WORK ITEM
Drop all pictures and repeat exactly the lines from the line holding "624x427 pixels. Task: Switch" through the end of the records.
BEGIN DATA FOR ANALYSIS
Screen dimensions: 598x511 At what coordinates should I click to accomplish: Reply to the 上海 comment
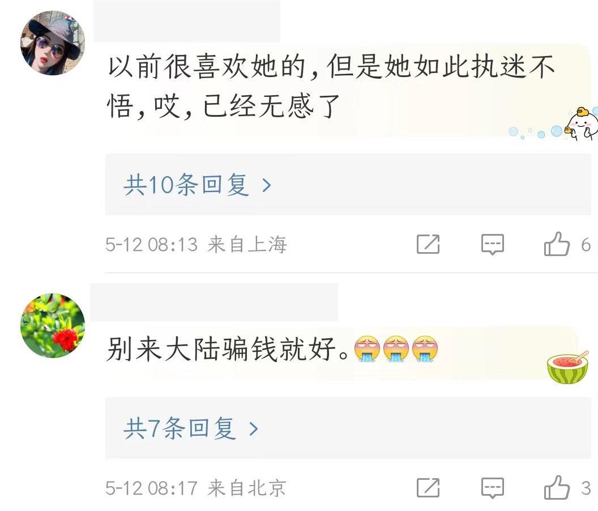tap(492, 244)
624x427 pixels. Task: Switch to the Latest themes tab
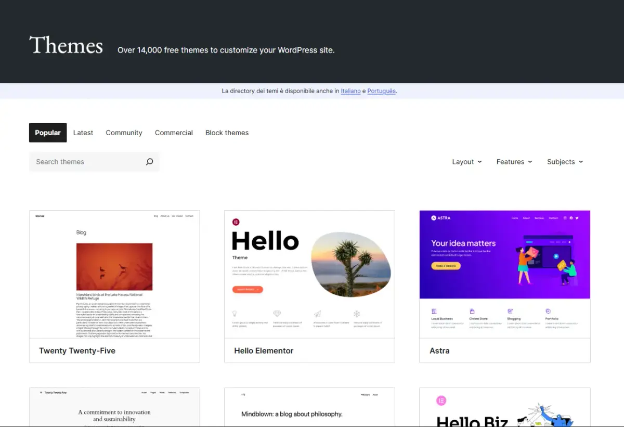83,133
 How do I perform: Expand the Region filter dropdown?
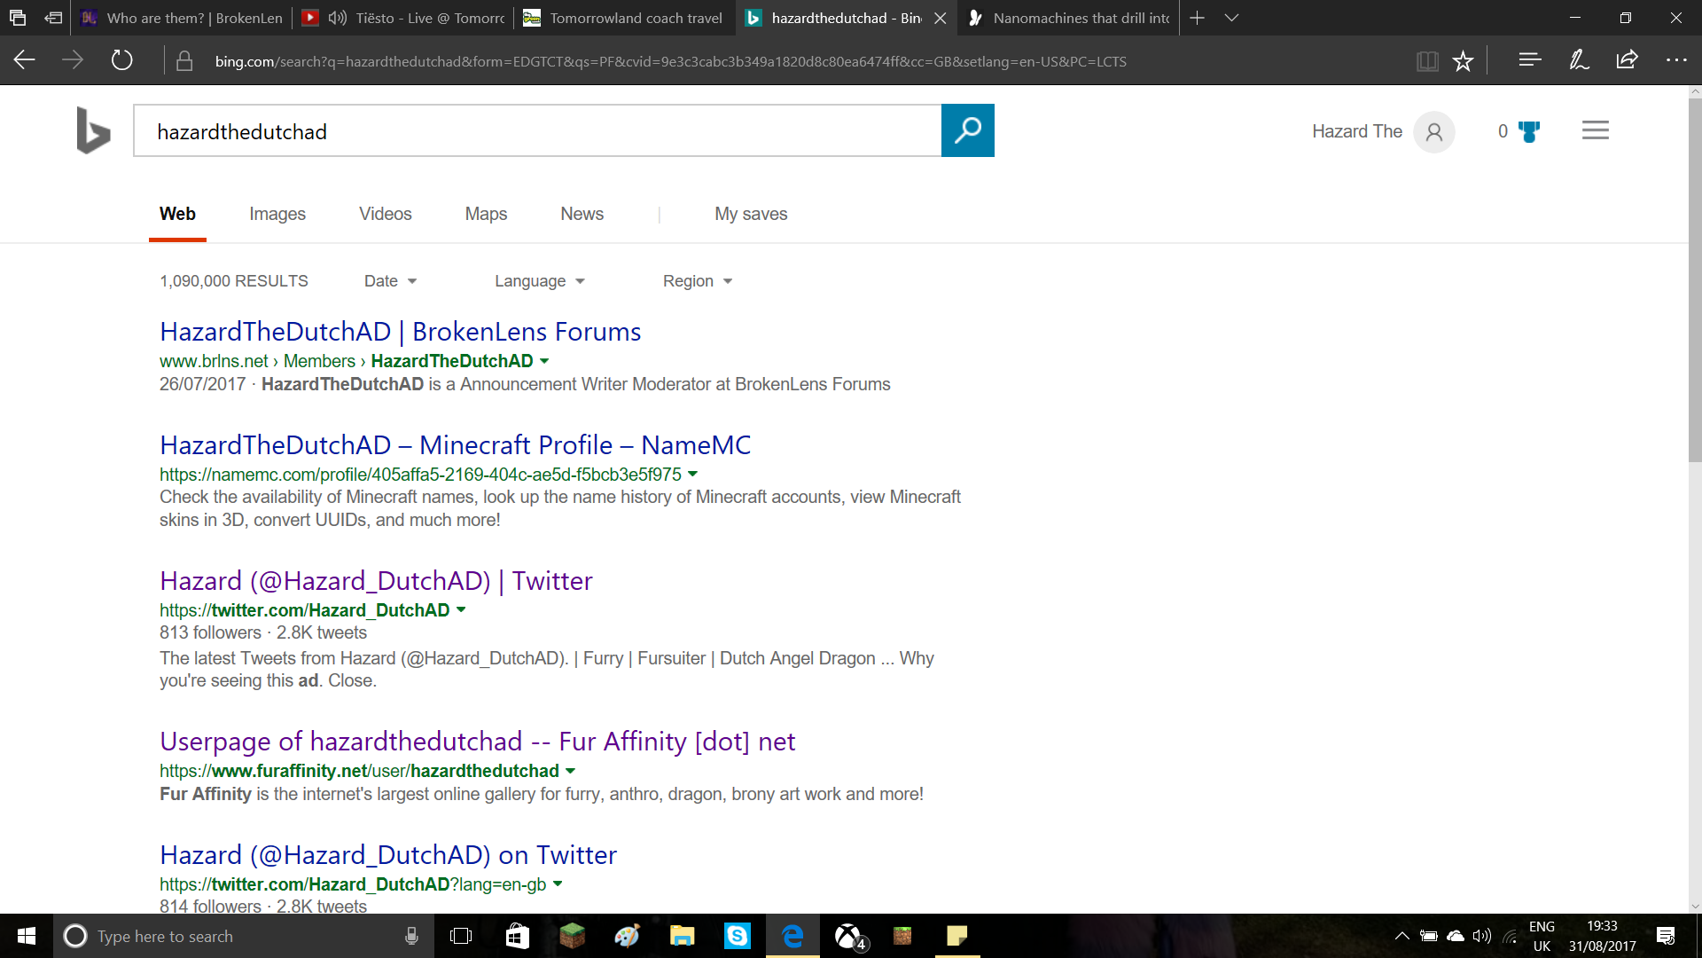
END DATA FOR ANALYSIS
ANSWER FOR THIS EXERCISE
624x427 pixels. Task: Switch to the Latest themes tab
83,133
 How do I perform: Expand the Region filter dropdown?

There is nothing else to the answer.